* ACTIVITY
Beginning at the line that mentions "Viewport: 636px width, 616px", retype the rest of the records below exactly. Pictures are not part of the copy.

Stored data:
___
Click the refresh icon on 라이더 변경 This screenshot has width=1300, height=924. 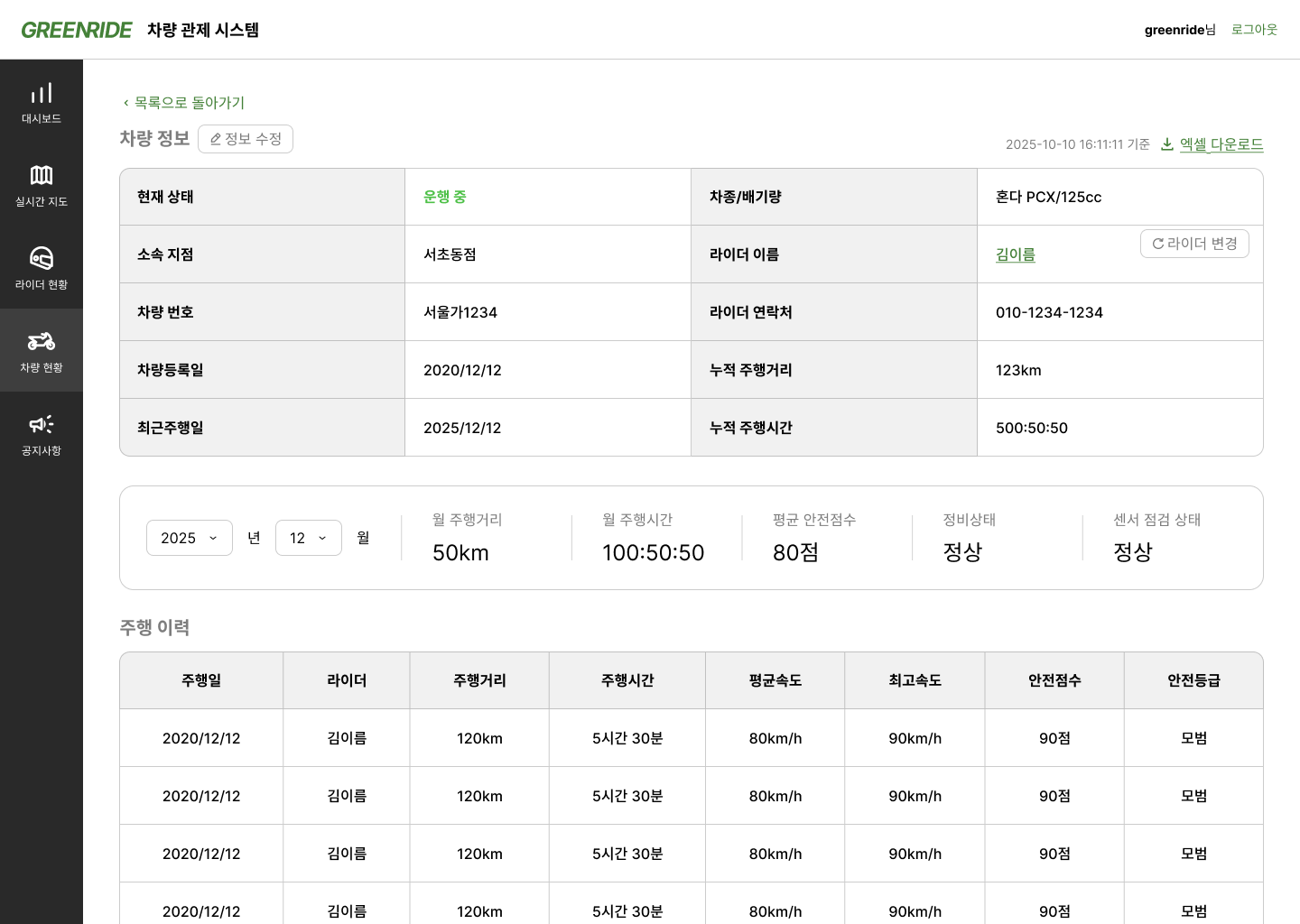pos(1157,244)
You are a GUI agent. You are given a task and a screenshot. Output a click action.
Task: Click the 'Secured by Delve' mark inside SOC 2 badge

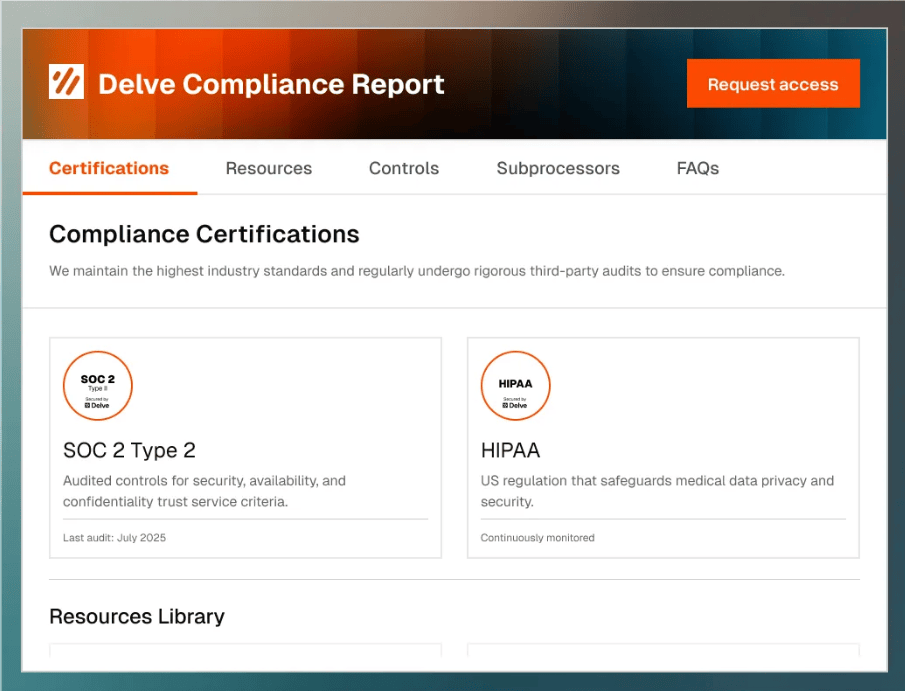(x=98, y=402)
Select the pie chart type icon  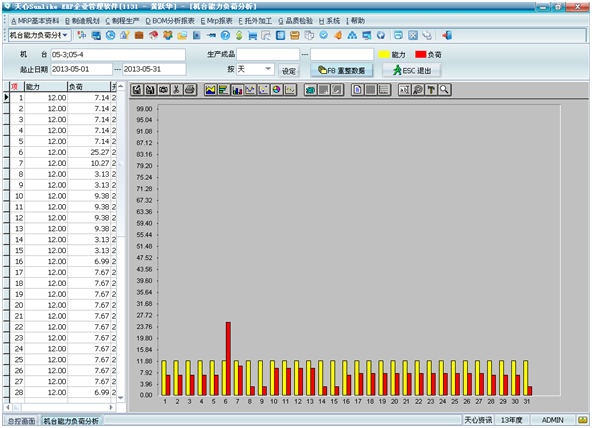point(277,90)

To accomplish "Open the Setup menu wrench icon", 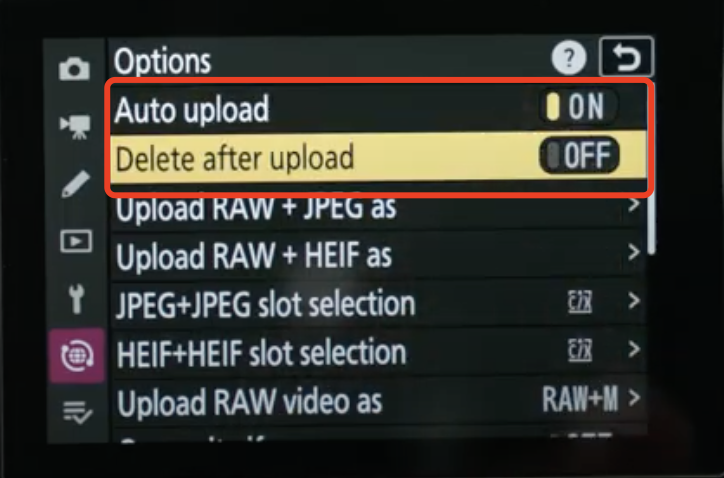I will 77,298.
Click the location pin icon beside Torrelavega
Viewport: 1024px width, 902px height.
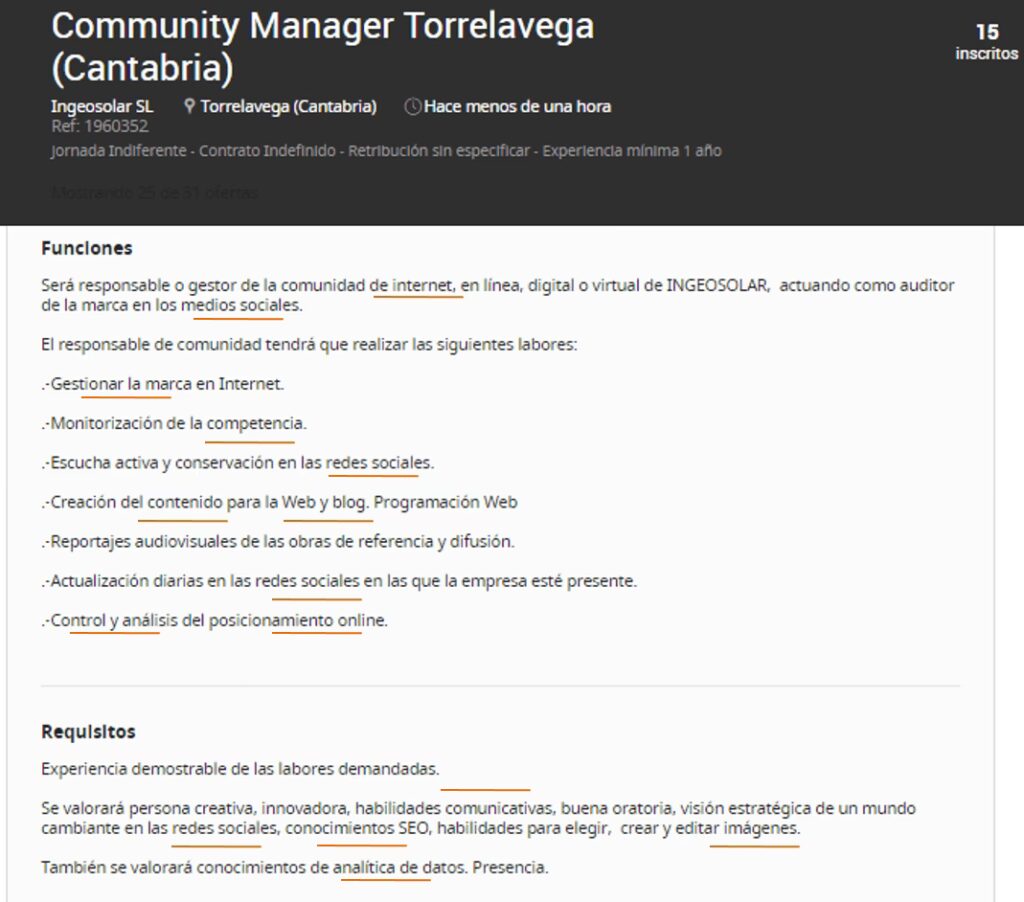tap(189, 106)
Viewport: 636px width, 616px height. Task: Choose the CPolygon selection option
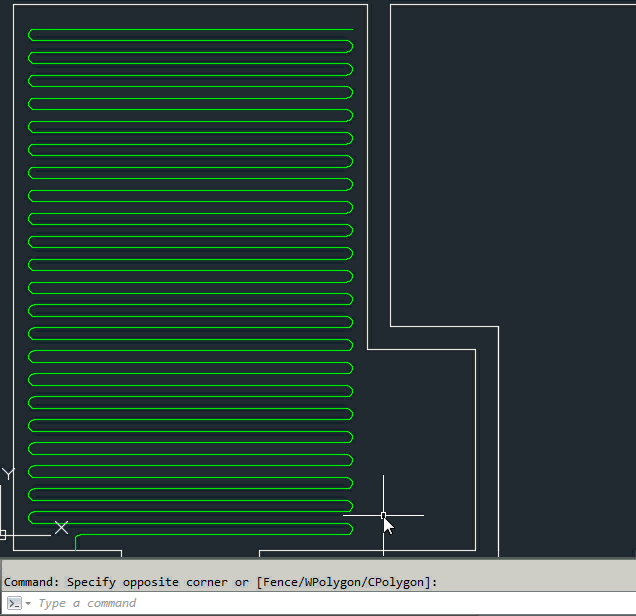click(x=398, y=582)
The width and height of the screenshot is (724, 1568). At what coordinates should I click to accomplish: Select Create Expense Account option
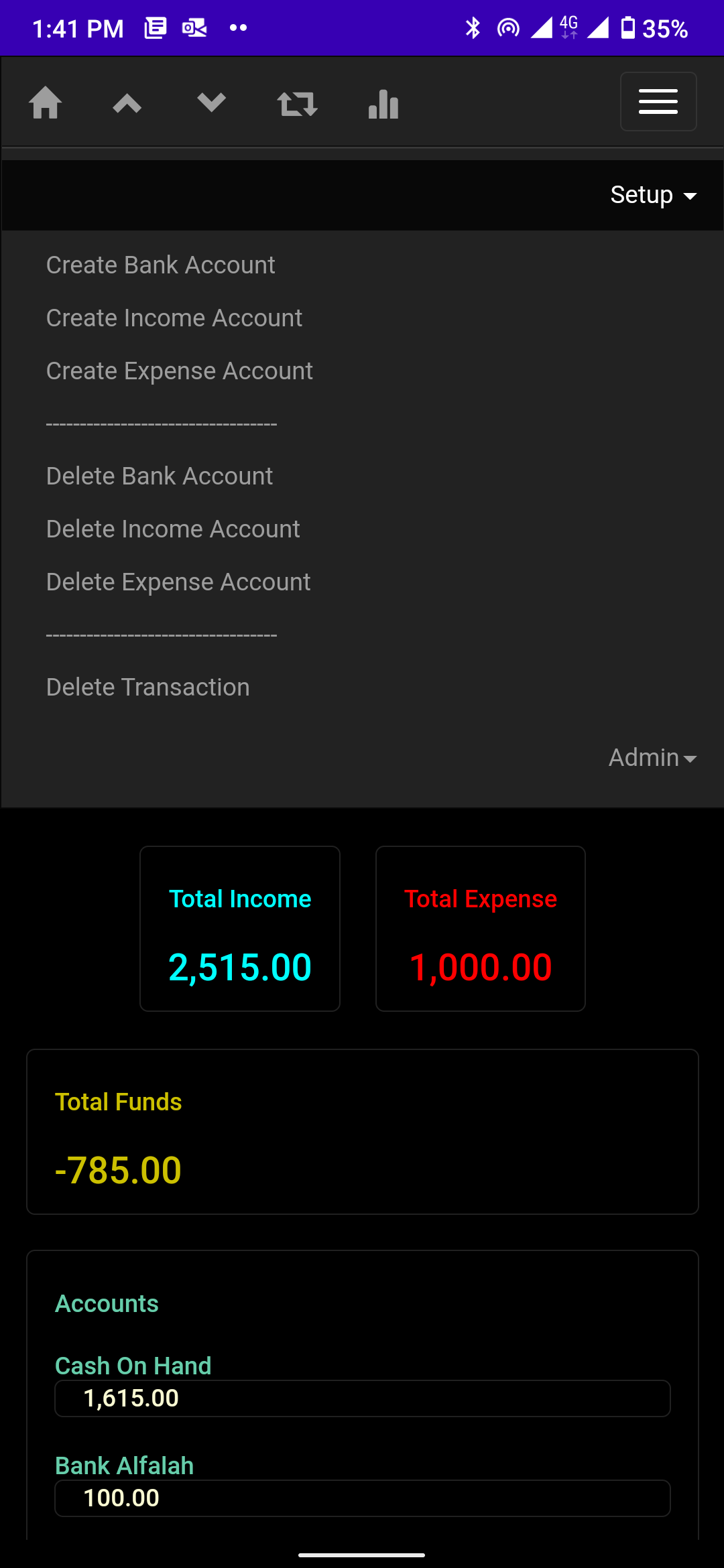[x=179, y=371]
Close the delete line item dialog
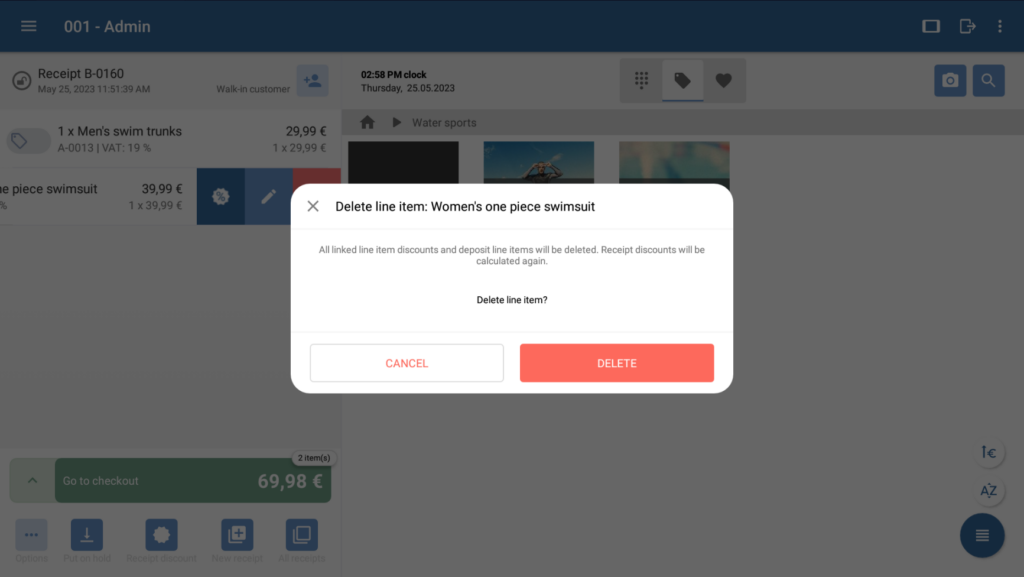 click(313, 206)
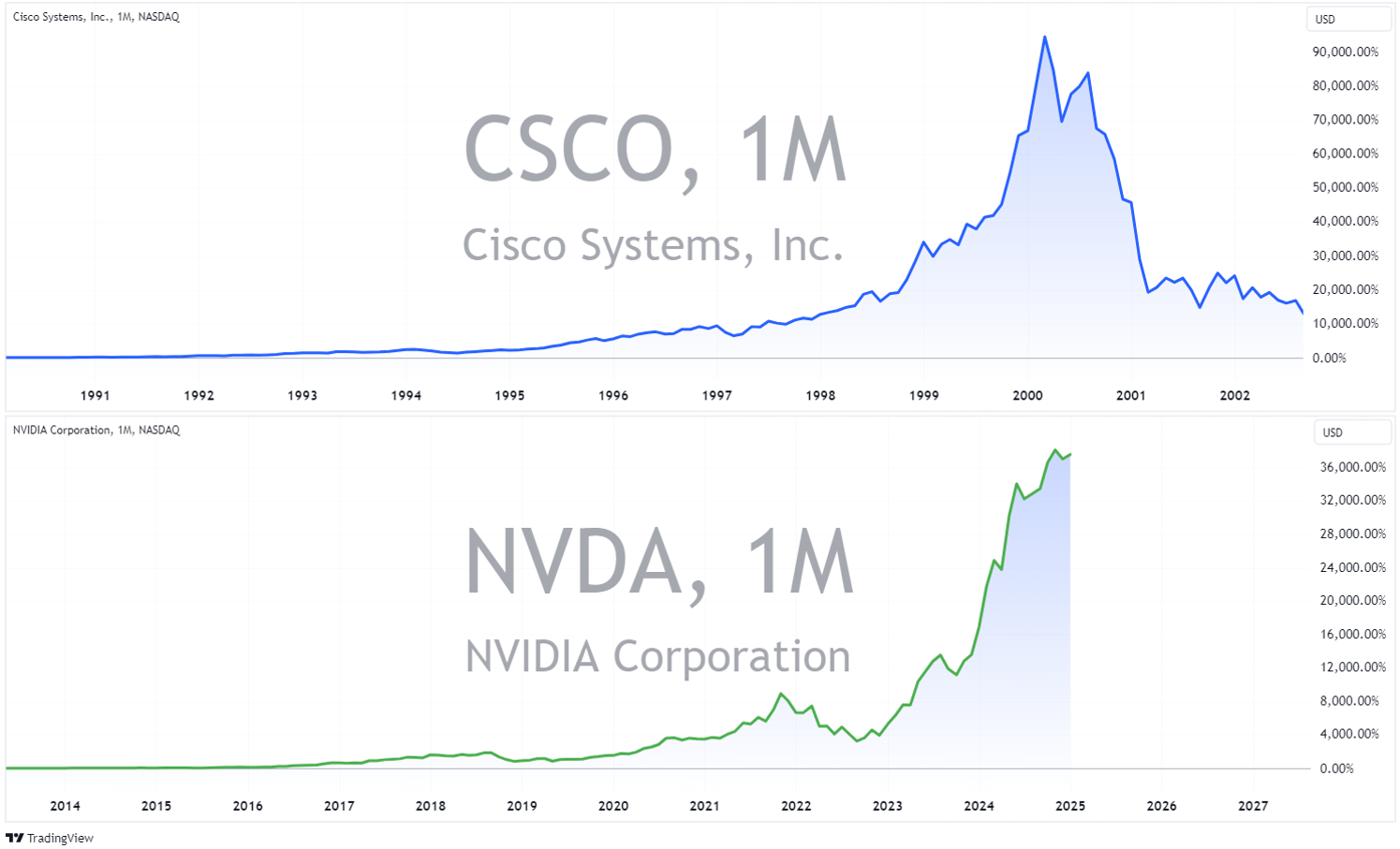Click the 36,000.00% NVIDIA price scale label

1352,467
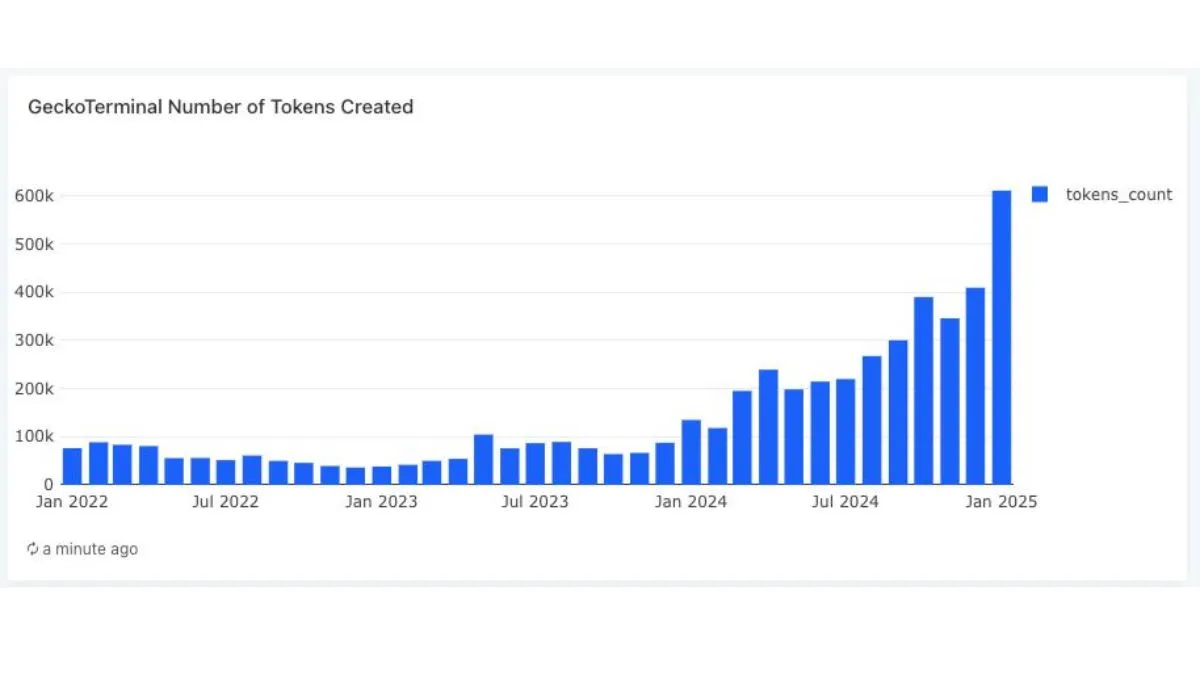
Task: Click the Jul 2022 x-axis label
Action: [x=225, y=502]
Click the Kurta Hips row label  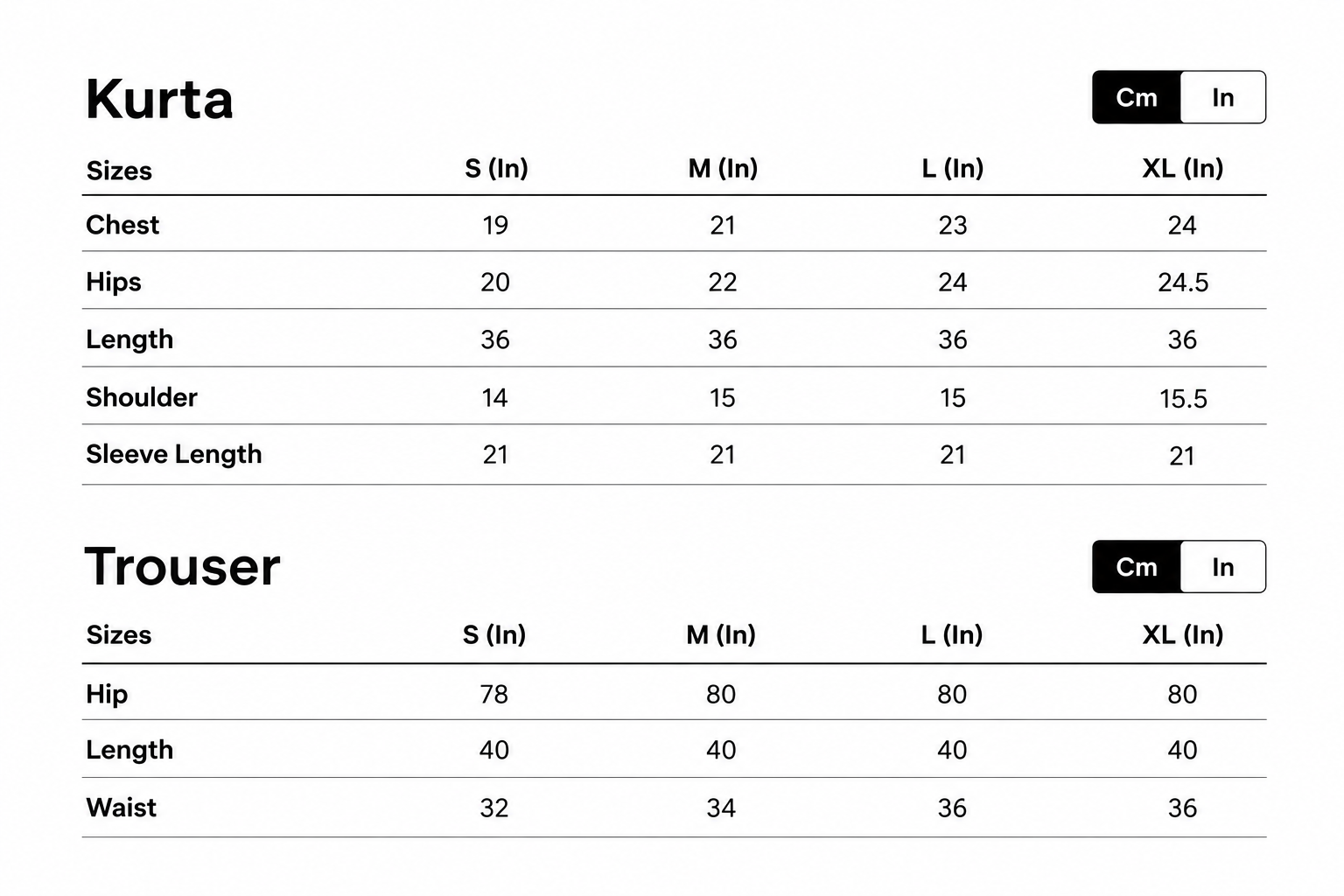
___
* WRITTEN SOLUTION
Viewport: 636px width, 616px height. Task: Choose the CPolygon selection option
click(x=398, y=582)
The width and height of the screenshot is (724, 1568). At what coordinates should I click to accomplish: Select Create Expense Account option
[x=179, y=371]
Close the delete line item dialog
 click(313, 206)
Click the 36,000.00% NVIDIA price scale label

1352,467
Task: Click the Jul 2022 x-axis label
Action: [x=225, y=502]
Click the Kurta Hips row label  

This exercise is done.